[Stored records]
Segment Open

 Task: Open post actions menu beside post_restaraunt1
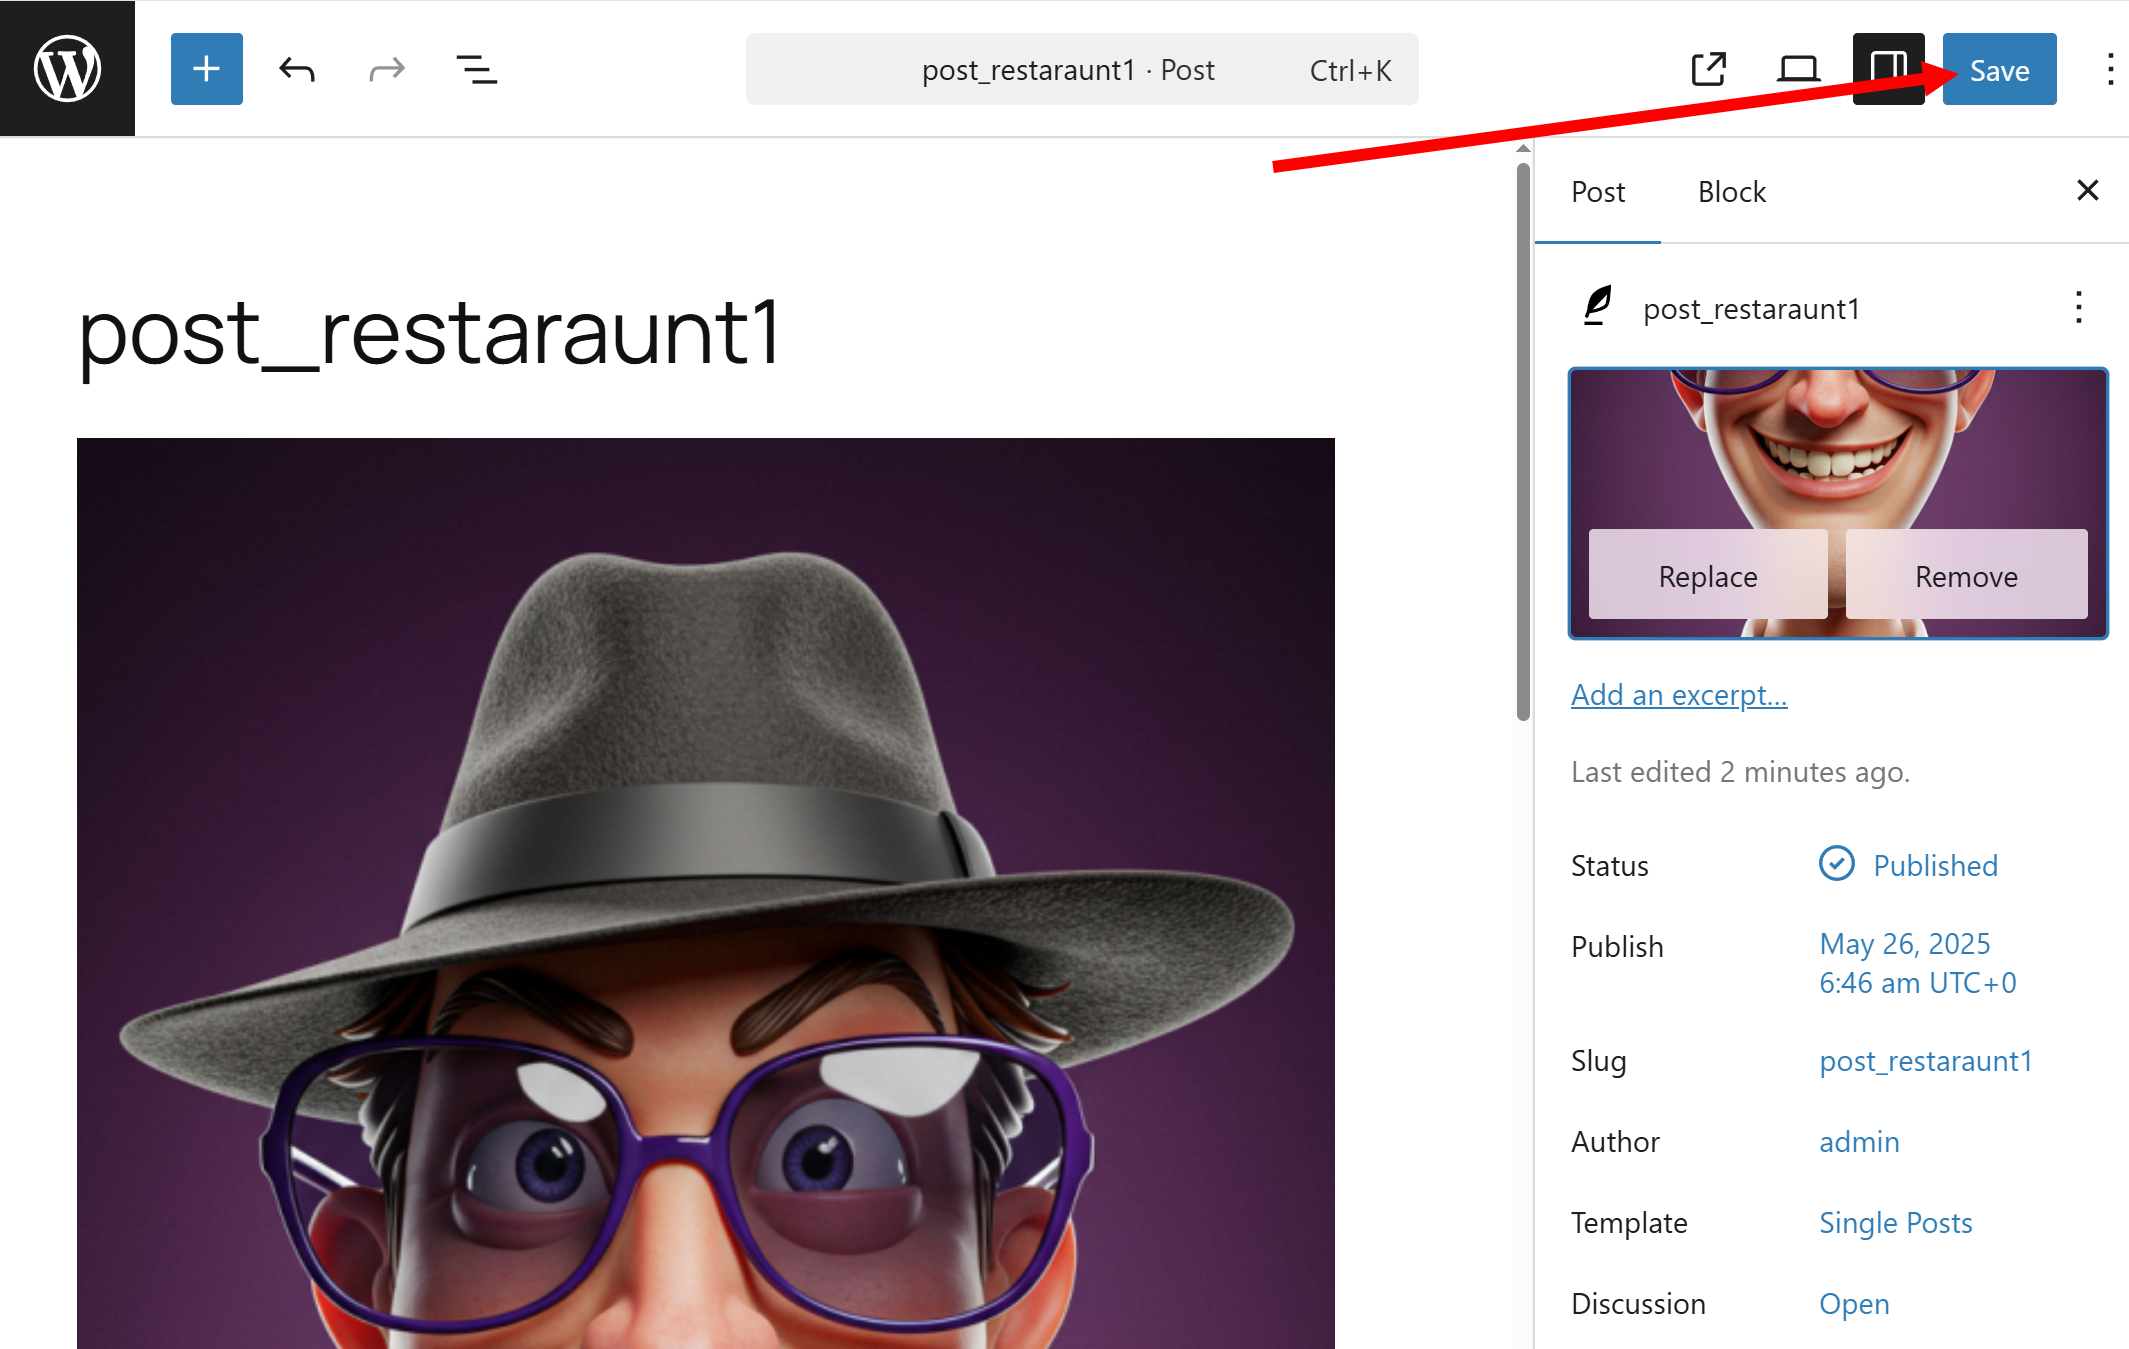point(2078,308)
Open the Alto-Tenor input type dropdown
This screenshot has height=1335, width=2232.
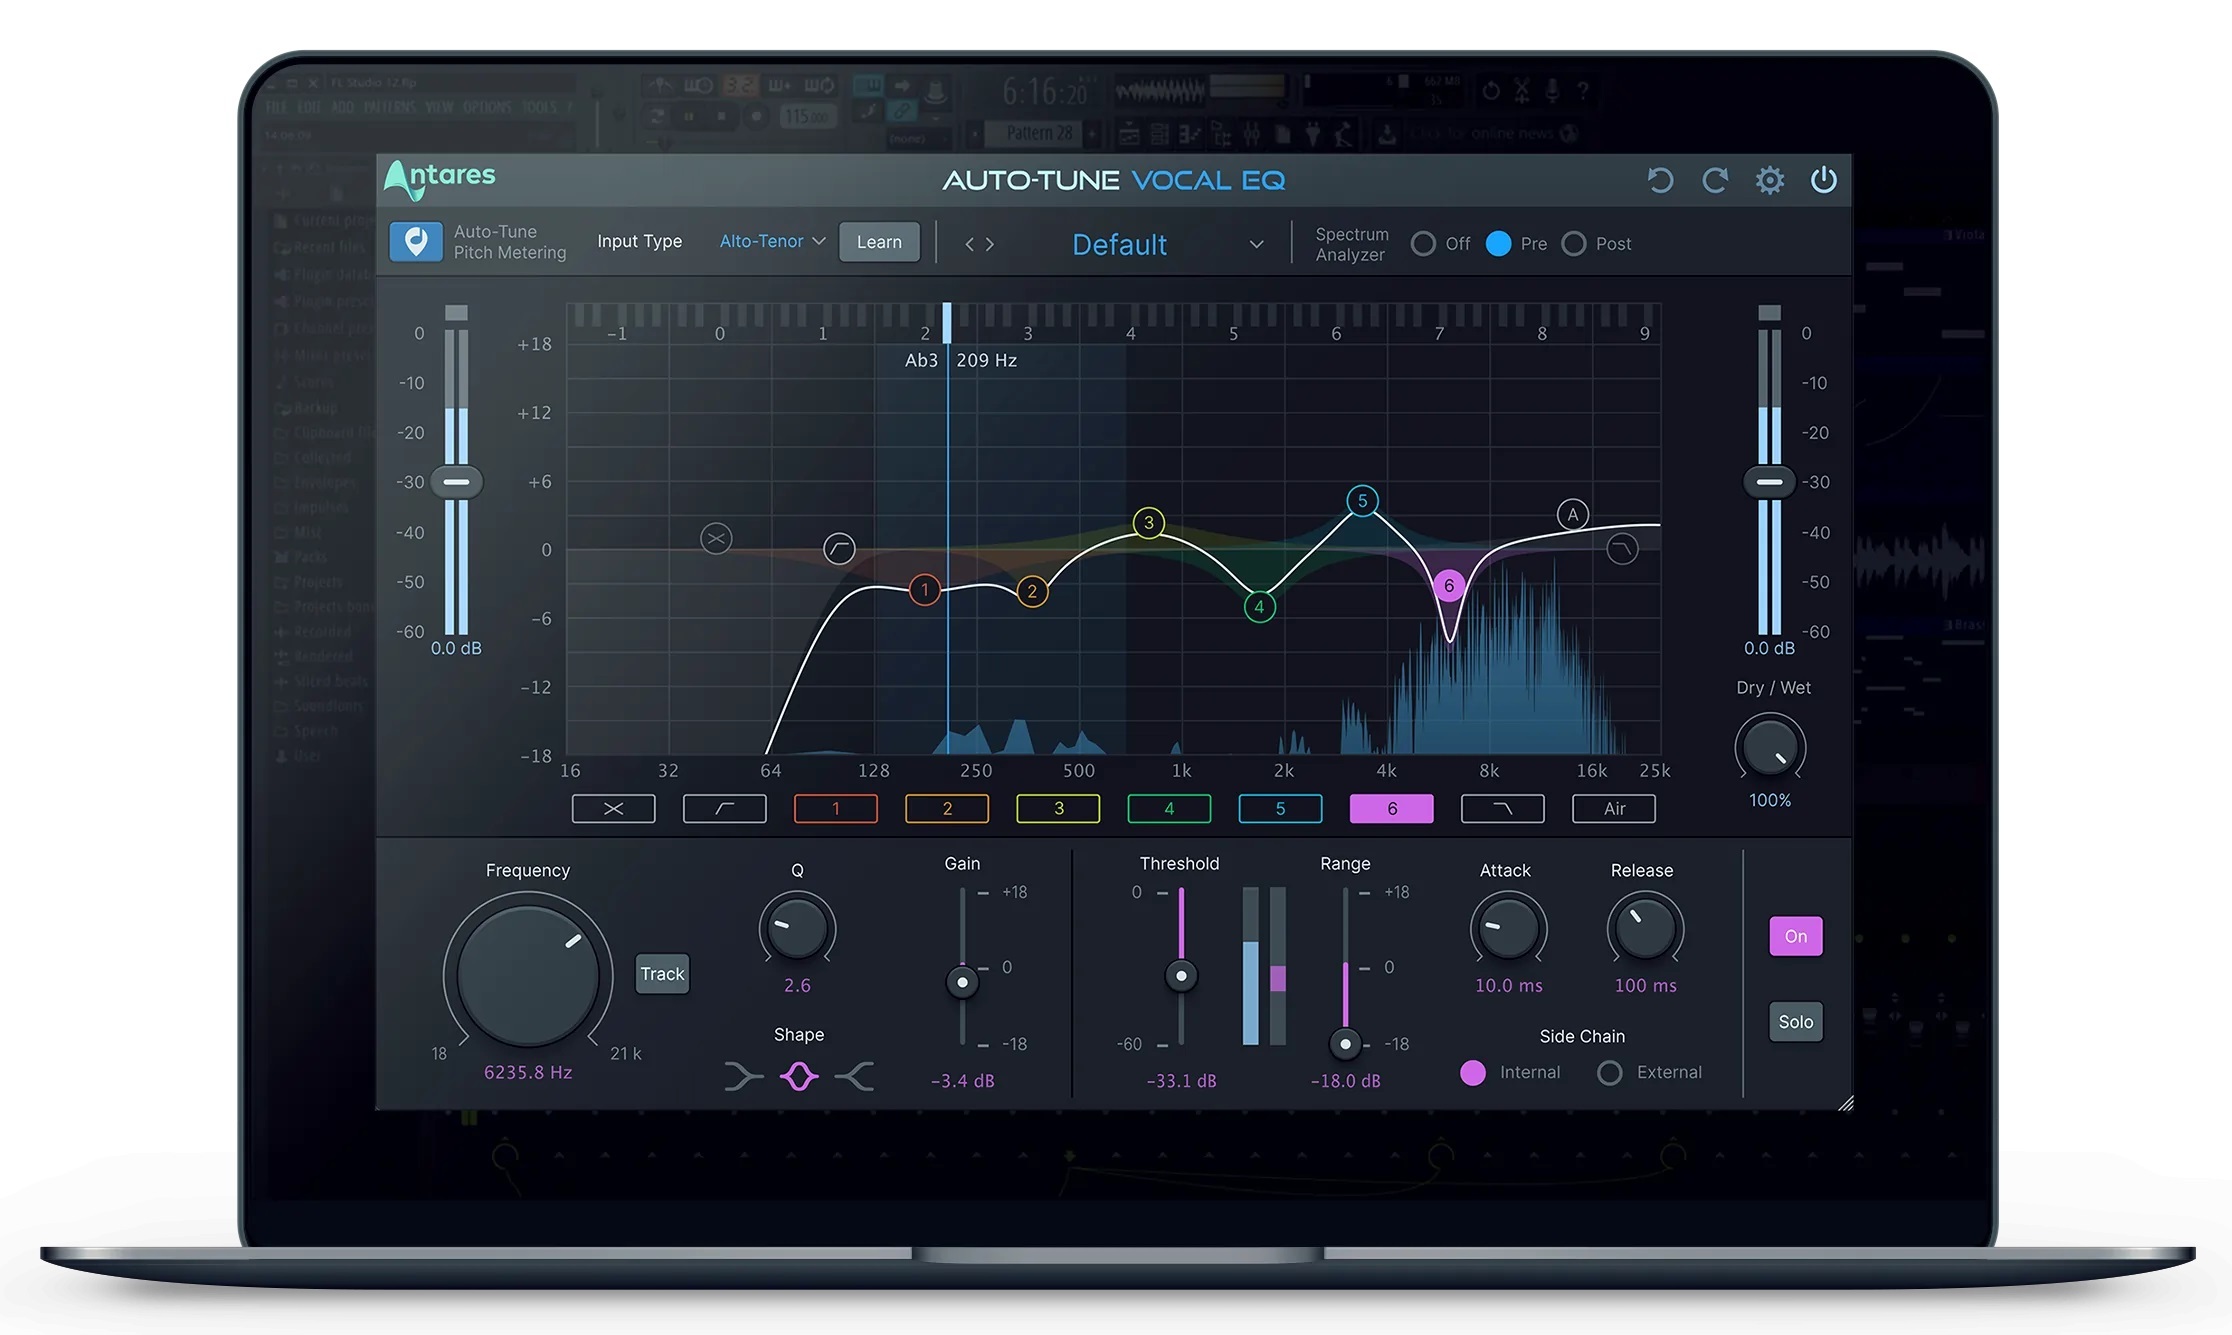(771, 241)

Segment Closed

WORK REQUIRED
Return exactly the lines from the one with "Open the Alto-Tenor input type dropdown" through the last line of the entries above, both ends included. No pictures may appear in the copy.

RESPONSE
Open the Alto-Tenor input type dropdown
This screenshot has height=1335, width=2232.
(771, 241)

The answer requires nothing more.